Back in May I wrote about the voluntary guidelines for marketing junk food to kids developed by an interagency group headed by the Federal Trade Commission. These non-binding suggestions ask that the industry market real food to kids instead of the junk they so famously favor selling. But the industry argues that the recommendations are effectively mandatory because non-compliance would lead to retaliation and eliminate all food advertising to adolescents, as well as 74,000 jobs.
On the phone last week, Representative Rosa DeLauro, a Democrat from Connecticut, told me that even though the guidelines are “without teeth,” the pushback from the industry has been formidable: “We have seen political showmanship, misinformation about the impact of these voluntary guidelines, insistence that the industry has been successful in self-regulation and that these efforts would violate the First Amendment.”

• _Dataset_
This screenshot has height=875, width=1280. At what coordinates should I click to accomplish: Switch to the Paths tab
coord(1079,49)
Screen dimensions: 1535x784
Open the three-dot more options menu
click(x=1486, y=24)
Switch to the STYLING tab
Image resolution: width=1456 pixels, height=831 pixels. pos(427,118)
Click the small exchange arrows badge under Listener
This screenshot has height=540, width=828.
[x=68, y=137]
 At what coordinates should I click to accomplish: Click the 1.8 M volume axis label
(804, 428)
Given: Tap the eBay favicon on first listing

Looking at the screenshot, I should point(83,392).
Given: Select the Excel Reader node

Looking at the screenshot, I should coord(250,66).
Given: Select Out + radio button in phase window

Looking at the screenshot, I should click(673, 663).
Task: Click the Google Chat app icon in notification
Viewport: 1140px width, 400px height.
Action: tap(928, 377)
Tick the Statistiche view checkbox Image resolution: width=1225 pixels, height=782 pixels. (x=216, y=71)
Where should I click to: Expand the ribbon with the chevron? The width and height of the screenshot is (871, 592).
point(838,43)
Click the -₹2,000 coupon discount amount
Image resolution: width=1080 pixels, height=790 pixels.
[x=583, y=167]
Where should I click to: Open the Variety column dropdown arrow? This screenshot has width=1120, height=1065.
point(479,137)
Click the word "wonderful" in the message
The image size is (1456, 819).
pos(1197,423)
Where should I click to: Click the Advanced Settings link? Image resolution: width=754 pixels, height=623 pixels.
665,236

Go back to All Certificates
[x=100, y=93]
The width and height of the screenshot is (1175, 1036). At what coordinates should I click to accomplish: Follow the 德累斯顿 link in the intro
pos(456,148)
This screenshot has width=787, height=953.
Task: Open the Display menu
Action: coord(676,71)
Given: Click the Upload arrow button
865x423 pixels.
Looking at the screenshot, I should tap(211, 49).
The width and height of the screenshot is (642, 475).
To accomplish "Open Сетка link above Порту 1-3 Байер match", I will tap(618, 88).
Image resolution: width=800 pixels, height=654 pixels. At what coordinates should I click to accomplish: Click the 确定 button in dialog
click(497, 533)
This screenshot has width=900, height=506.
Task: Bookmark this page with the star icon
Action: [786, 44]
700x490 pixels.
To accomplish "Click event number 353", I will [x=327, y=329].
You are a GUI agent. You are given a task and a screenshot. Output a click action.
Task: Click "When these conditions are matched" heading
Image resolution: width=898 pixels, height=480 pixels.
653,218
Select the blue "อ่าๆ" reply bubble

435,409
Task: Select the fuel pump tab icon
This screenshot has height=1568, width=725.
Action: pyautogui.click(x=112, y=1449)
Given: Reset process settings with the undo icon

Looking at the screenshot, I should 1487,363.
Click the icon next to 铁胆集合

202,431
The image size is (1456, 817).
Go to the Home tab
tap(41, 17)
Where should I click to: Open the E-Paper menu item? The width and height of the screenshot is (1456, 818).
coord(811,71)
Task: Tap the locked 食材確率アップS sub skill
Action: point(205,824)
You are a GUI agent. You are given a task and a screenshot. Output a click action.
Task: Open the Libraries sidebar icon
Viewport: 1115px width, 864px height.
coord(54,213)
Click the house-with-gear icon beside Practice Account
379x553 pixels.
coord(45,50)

• _Assigned task 1_
Duplicate the passage on junk food marketing guidelines word for word, from "Back in May" up to and including "as 74,000 jobs.".
• _Assigned task 2_
In the passage on junk food marketing guidelines, how many jobs does the industry say would be lost?
• _Assigned task 3_
Resume the passage on junk food marketing guidelines, beginning right after its last sentence.

• _Output 1_
Back in May I wrote about the voluntary guidelines for marketing junk food to kids developed by an interagency group headed by the Federal Trade Commission. These non-binding suggestions ask that the industry market real food to kids instead of the junk they so famously favor selling. But the industry argues that the recommendations are effectively mandatory because non-compliance would lead to retaliation and eliminate all food advertising to adolescents, as well as 74,000 jobs.

• _Output 2_
74,000 jobs

• _Output 3_
That voluntary guidelines could curb the right to free speech is absurd, but not as wacky as letting the industry set its own standards. Yet that’s what has happened: The Children’s Food and Beverage Advertising Initiative (CFBAI), a group of food manufacturers that includes McDonald’s, Burger King, PepsiCo and Kraft Foods came up with its own guidelines defining foods healthy enough to market to kids. (It’s worth mentioning another group, too — if just to admire its name, The Sensible Food Policy Coalition — led by PepsiCo, Kellogg’s, General Mills and other big companies, evidently created solely to prevent the voluntary guidelines from gaining a foothold.)
CFBAI is a champion of “self-regulation,” which means repeating a series of mantras that include “facts” like “there is no such thing as good food and bad food,” or that Cookie Crisp cereal (or dozens of others) “can be a part of a balanced diet,” all the while micro-adjusting hyper-processed food so that “more fiber” and “less sugar” aren’t outright lies, even though the food itself can hardly be claimed to be “less junky.” With self-regulation, even Kraft Singles can be considered “part of a balanced diet.”
And guess what? In general, the companies fare well in meeting their own standards (which, pathetically, the F.T.C. sees as a “significant advance”): two-thirds of the products they advertise are A-O.K., with the remainder requiring just modest adjustments. See? Mission accomplished! Corn Pops are now healthy!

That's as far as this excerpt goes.